Lets imagine you have a disc like a CD. Then you take that CD and rest it flat on a desk. Now you tilt the disc left to right and forward to back while touching the desk with 1 point on the edge of the disc.
-Assume you know the tilt angle forward to back as (y) and the tilt angle left to right as (x).
-You know the radius of the CD disc as R.
-You know the CD disc rotation angle between the radius of the point touching the desk and the point you want to figure the height for.
Edit// Angle y is in the yz plane
Angle x is in the xz plane
The the angle between the radius of the 2 points is in the xy plane
//
Id like to know how to determine the height from the desk to any other point on that disc.
It is actually much simpler than that.
You can set up a Cartesian 3D coordinate system where the disc radius is $R$ (diameter $2R$), the desk is at $z = 0$, the center of the disc is at $(0, 0, z_c)$, and the disc touches the desk at $(-x_t, 0, 0)$. This means the disc is always parallel to the $y$ axis (as if you were to hold the disc up in air using a thin wire at $x = 0$, $z = z_c$).

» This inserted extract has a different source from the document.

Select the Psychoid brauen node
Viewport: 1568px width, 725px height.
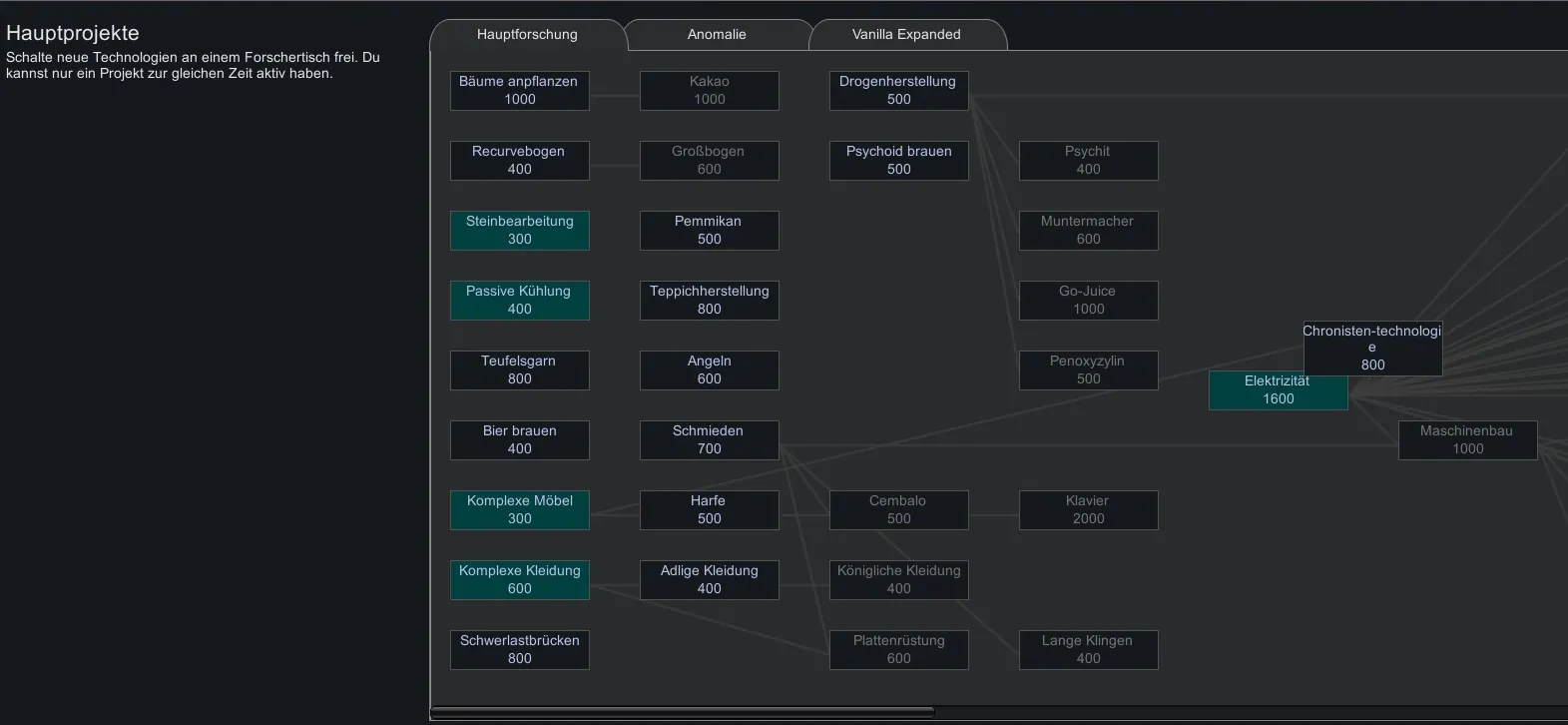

Then, the vertical distance from any point on the disk is a function of the $x$ coordinate of that point, $$\bbox[#ffffef]{z = z_c + x \frac{z_c}{x_t} \tag{1}\label{NA1}}$$
Note that even the disc radius is not a factor. This is because the same applies if you had a triangle, or indeed any planar shape that touches the desk at $(-x_t, 0, 0)$, and is angled in the $xz$ plane only (always parallel to the $y$ axis).
This is easy to transform to any other coordinate system you prefer. However, the OP didn't specify any, so I suppose this should suffice.